Now that you have determined how much money you will need for your business, your next step is to determine how many times you want to re-enter the market with your products or services. This is your recurring revenue goal!
Most entrepreneurs choose to launch their business once because they do not want to invest in resources until they are sure it will be successful. However, with the availability of online courses and other ways to learn basic skills, this no longer holds true.
By investing in your education before starting your business, you save time and energy for more important things like working on your business. That being said, it is impossible to know if your business idea will work without testing it.
The trick is to start your business with a small amount of capital so that you can test its viability. You may even be able to use the educational benefits available to you as an employee to help fund your company’s startup costs.
ARR comes from two sources: service subscriptions and product purchases in direct sales or affiliate marketing. A subscription can be to a monthly magazine, a fitness routine, or a Netflix membership that costs $12 per month. An indirect sale of an item is when someone else sponsors you by including an item in their giveaway collection or creating a review event for your products.
The difference between these two types of ARRs is how they are calculated. With direct sales, it is simple adding up all of the individual transactions over time. Affiliate marketers look more broadly at past revenues as well as projected future revenues.
By using both approaches, there is no wrong way to calculate your ARR! What matters most is what computes best for your business and what numbers feel accurate.
This article will go into detail about each method and how to get the correct numbers.
The second part of this calculation is how many times you want to offer your product or service. This is typically referred to as the frequency, which is usually determined by whether you are offering a one-time sale or if it is an ongoing business relationship.
If your product is a monthly subscription, for example, then your recurring revenue will be calculated over that length of time. Therefore, your annual ARR value will increase proportionally!

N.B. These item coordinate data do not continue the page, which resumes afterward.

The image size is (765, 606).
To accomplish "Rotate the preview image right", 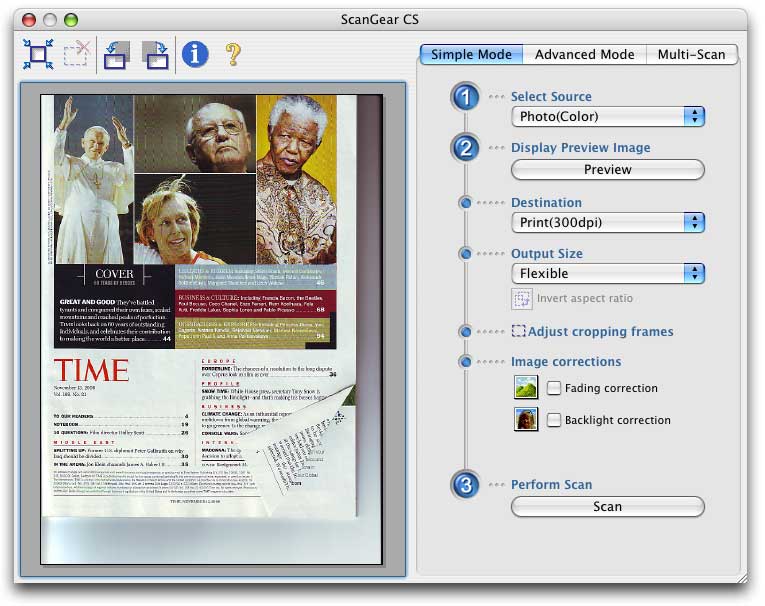I will [155, 54].
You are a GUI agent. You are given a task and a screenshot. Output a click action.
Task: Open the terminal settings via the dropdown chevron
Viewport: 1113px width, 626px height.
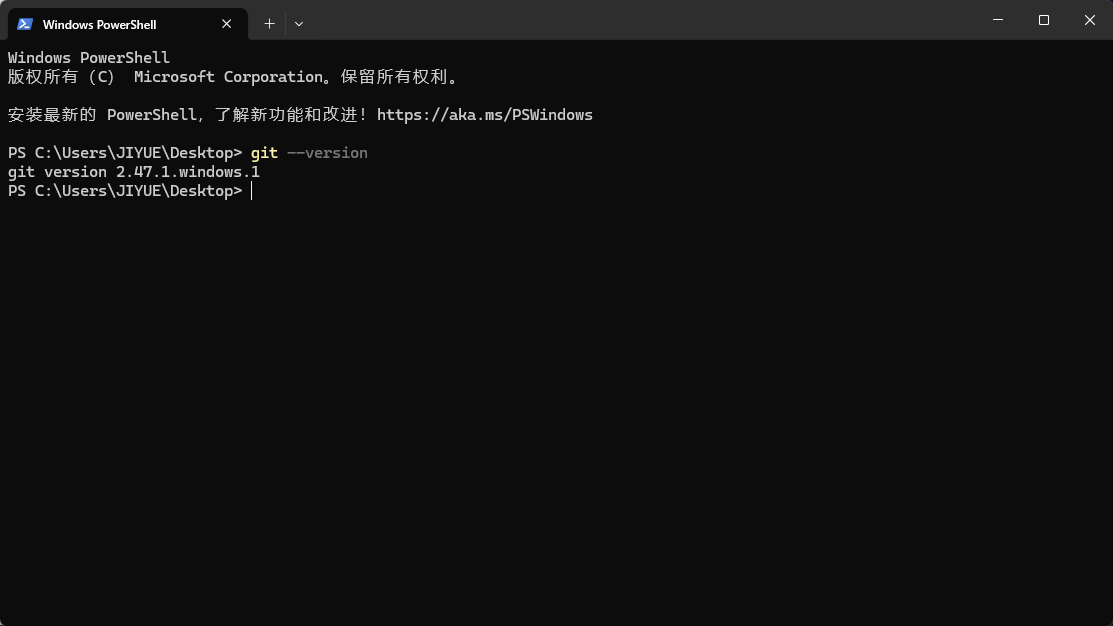coord(298,23)
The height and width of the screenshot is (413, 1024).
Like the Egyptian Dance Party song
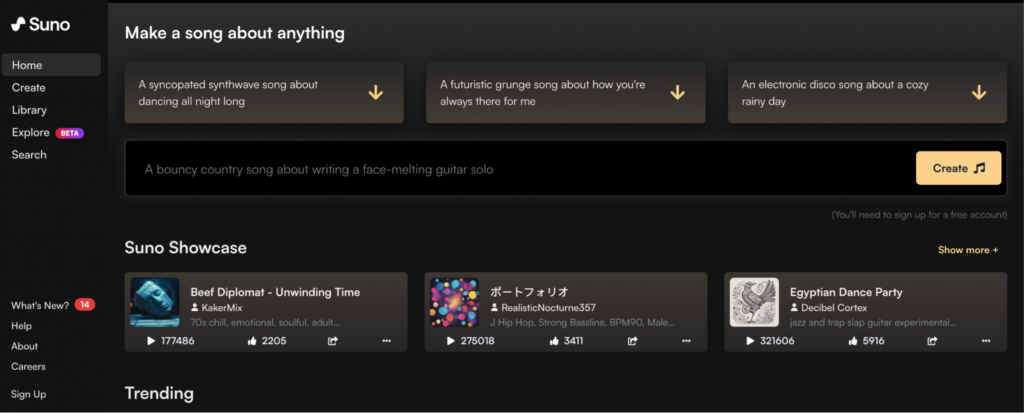pos(853,340)
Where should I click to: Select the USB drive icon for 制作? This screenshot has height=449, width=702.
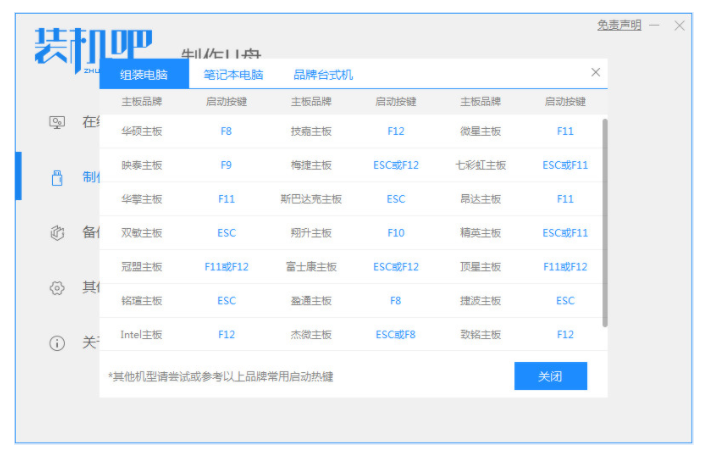click(x=57, y=177)
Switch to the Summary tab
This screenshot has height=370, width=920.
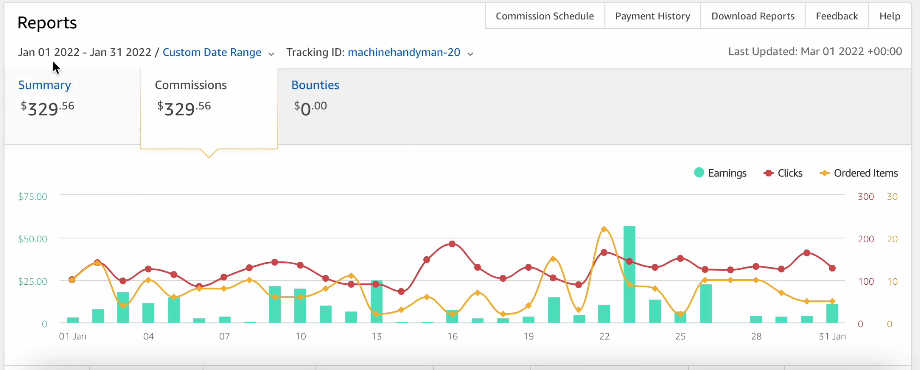45,85
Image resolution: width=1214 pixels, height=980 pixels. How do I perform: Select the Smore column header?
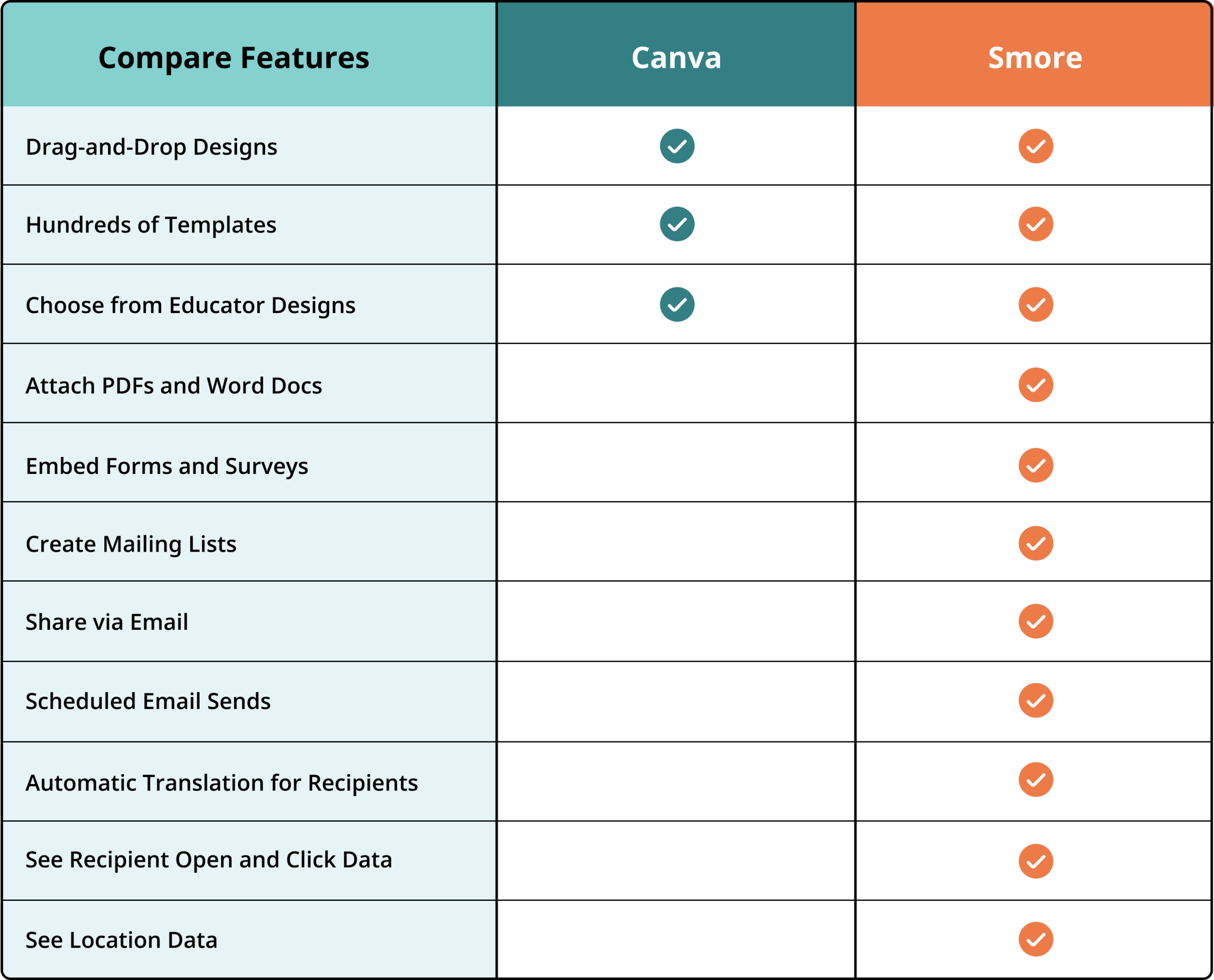(x=1035, y=57)
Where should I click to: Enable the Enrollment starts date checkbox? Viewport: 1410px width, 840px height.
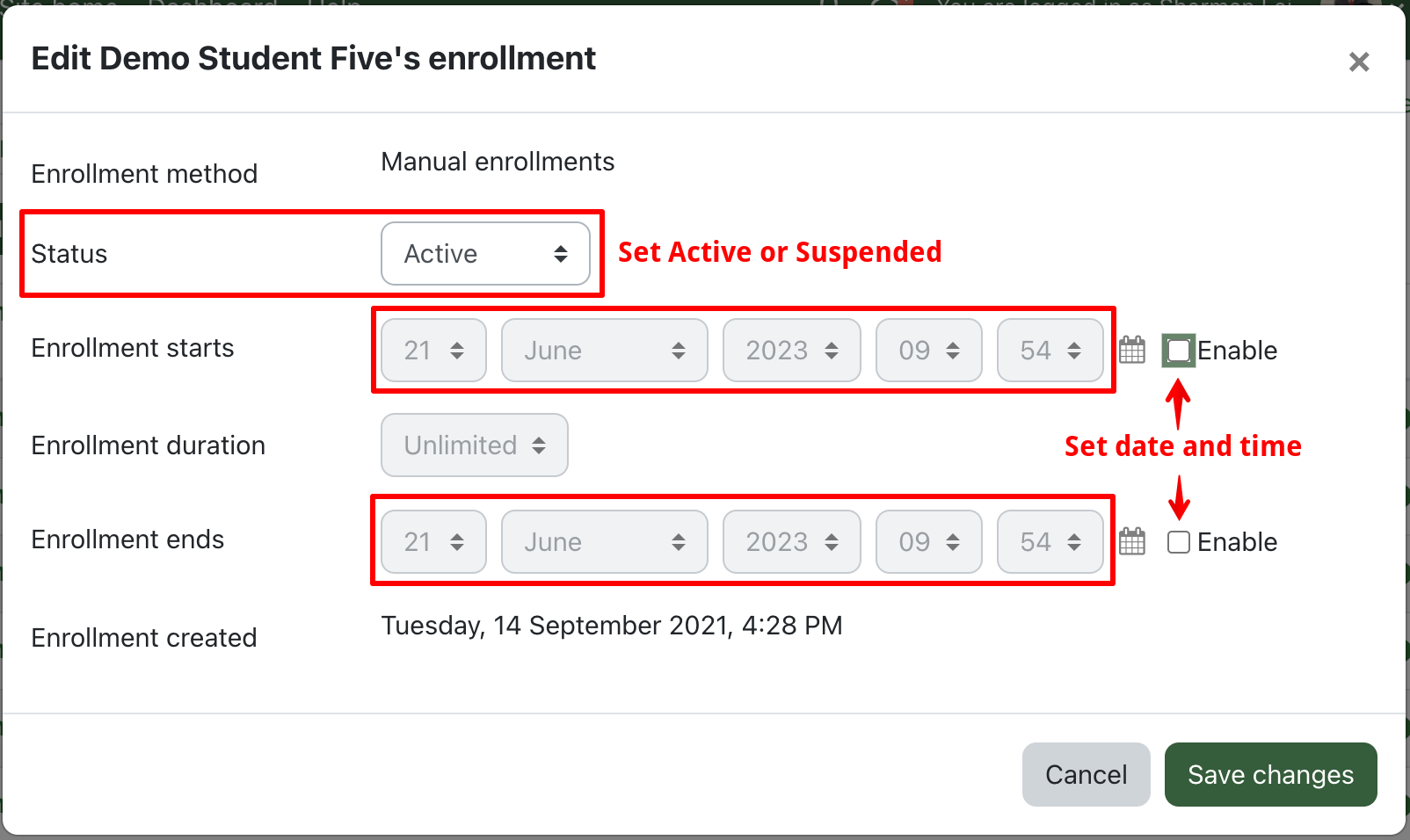point(1179,351)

To determine the average price per unit, take the total amount divided by the total units. For example, if you sold your products for $100 each, then its’ total cost was $100 per item, making the average price per unit = $50. That means the yearly ARV is calculated using (price per unit x nummber of units). In our case, it is ($50 x 12) or $600.
So, in other words, the higher the price per unit, the higher the ARR! Obviously, there is no need to go crazy with pricing, but ensuring you have enough income to cover your expenses is important.
Now, let’s calculate the ARR for an example business with one year of sales. The example business will be offering a product that costs $1,000 per unit. They would like to offer this product twice a month for a total of 24 units in a one-month period.
To determine the ARR for this business, we first need to know how much money they made during their most recent sale cycle. In this case, it is easy to find as we have monthly data!
We can add up all of the monthly revenue numbers to get our next variable: gross profit. For this business, the gross profit was $2,000 so enter 2,000 in place of A+.
Now, we can multiply the number of months by the average cost to create our final variable: annual recurring revenue (ARR). In this case, it is simple to do so because there are no other variables. We just take the sum of both gross profit and cost and divide each side by two.
In this case, the equation is simply 2,000 x 1 = ARR which equals $2,000 annually.